Pero esa presión merecía la pena por el sueldo, «muy bueno», por las condiciones, y por el trato entre las trabajadoras. En ese aspecto sí que coinciden con lo que muestra Las chicas del cable. «Hemos sido muy compañeras entre nosotras, nos hemos ayudado en todo lo que hemos podido», asegura Charo. En accidentes de familiares, hijos con fiebre, problemas de última hora... Ante cualquier imprevisto siempre había otra que se ofreciera a hacer su turno. Su relación se consolidaba en las salas de descanso, donde, mientras estaban fuera de turno, podían relajarse. En ellas tenían revistas, libros y tomaban un almuezo sin coste para ellas. En Nochebuena y Nochevieja, rememoran, la compañía «traía cena muy buena de El Corte Inglés» y se la tomaban de dos en dos, «nunca se podía quedar el cuadro solo». «En los centros más pequeños como los de Murcia era todo muy familiar», apunta Loli, quien llegó mediante un traslado desde la central de Barcelona, donde «todo era aún más disciplinado».

El lado más amargo

Las buenas condiciones atraían a numerosas mujeres que querían lanzarse al mundo laboral como telefonistas, pero conseguirlo no era una tarea fácil. Además de cumplir los requisitos (tener entre 18 y 27 años, ser capaz de separar los brazos 1,55 metros o mostrar un certificado de buena conducta), las candidatas se enfrentaban a una serie de pruebas que no todas superaban y a un cursillo de formación de seis meses de duración. «Aprender el oficio era difícil, costaba trabajo memorizar todo: los prefijos, las claves...», explica Loli.
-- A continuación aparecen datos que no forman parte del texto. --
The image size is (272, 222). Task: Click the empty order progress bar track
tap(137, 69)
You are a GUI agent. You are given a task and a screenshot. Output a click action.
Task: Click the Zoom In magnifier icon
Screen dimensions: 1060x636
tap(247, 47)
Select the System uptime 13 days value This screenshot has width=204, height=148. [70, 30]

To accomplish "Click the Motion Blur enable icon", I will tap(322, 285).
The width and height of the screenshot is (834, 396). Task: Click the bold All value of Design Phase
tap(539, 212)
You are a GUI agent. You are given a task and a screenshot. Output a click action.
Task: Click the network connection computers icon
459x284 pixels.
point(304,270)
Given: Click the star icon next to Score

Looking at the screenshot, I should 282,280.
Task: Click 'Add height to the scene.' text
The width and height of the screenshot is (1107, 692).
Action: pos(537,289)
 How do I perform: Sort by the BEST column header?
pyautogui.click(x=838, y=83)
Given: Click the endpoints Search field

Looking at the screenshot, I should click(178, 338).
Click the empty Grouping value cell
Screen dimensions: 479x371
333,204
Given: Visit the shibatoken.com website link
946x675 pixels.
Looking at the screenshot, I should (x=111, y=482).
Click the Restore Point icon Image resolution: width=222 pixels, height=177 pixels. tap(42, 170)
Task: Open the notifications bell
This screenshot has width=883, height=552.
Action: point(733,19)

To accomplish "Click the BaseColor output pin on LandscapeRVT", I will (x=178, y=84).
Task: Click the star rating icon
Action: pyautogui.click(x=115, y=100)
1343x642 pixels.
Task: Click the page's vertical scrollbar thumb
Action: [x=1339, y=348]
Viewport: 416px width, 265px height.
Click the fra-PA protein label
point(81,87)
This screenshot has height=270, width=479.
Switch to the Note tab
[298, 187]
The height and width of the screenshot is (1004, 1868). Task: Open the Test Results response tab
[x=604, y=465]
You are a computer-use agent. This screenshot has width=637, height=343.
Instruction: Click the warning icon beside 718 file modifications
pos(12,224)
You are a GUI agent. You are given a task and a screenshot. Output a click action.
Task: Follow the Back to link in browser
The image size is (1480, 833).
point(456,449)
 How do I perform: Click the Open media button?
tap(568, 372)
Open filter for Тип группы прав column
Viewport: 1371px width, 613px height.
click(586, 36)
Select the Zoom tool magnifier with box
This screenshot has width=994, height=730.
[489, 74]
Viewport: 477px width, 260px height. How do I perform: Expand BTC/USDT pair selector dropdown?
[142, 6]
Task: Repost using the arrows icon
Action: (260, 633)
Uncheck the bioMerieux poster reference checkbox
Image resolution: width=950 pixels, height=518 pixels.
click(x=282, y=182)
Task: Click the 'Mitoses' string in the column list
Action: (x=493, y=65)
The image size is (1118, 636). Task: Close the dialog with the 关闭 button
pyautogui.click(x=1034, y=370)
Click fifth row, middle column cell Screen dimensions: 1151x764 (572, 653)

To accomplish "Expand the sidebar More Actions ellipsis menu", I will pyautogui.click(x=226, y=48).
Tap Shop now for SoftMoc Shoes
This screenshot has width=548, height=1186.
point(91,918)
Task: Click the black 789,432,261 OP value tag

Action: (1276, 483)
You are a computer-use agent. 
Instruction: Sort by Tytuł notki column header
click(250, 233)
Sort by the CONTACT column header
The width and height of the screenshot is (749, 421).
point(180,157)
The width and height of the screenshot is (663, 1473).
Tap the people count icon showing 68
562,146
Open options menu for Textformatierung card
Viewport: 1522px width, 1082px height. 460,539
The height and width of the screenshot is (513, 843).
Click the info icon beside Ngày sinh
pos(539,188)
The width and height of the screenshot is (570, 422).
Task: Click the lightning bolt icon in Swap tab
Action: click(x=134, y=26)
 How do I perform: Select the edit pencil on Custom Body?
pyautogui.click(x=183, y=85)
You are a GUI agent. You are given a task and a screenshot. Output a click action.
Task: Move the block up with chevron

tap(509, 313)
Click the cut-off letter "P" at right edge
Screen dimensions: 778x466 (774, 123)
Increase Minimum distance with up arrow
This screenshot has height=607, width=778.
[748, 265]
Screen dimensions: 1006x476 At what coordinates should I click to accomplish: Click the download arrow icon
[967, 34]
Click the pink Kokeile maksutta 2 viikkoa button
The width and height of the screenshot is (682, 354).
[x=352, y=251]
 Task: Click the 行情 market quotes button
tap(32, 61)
El esfuerzo para conseguir el puesto tenía su recompensa, pero no todo era de color de rosa: «hemos tenido ventajas pero también desventajas », recalca Margarita. Las cuatro vivieron situaciones complicadas. Recuerdan el 23F, el incendio de la refinería de Escombreras en 1969 y la riada que asoló a Lorca y Puerto Lumbreras en 1973 como los momentos «más duros» de su vida laboral. Durante el golpe de Estado de Tejero pasaron «mucho miedo» y no las dejaron salir de las oficinas solas, mientras que durante las tragedias que sufrieron los municipios de la Región el trabajo fue «muy intenso» y tuvieron que doblar turno ante las numerosas llamadas. También recibieron varias amenazas de bomba por las que llegaron a desalojarlas, aunque nunca pasó nada.

Además, vivieron «veranos muy malos». En las instalaciones se pasaba mucho calor y varias empleadas sufrieron desmayos. «Llegó a un punto en el que ya sabíamos perfectamente cómo actuar ante un desmayo», cuenta Charo.

El fin de un oficio

Con el paso del tiempo la profesión de telefonista, en activo en España desde finales del siglo XIX, evolucionó hasta la automatización y llegó a su desaparición a finales de los 80. «Nos pilló con 50 años o así y tuvimos que aprender a manejar los ordenadores, trabajamos como descosidas», afirma Esperanza. «Fue todo un revuelo», añade Loli. Todas ellas fueron reubicadas en otros departamentos de la empresa hasta que se jubilaron entre 1995 y 1996.

Más de una década después, Charo, Esperanza, Loli y Margarita mantienen la amistad que forjaron entre cables y luces. Como socias del Centro de Mayores de San Miguel, siguen viéndose casi a diario.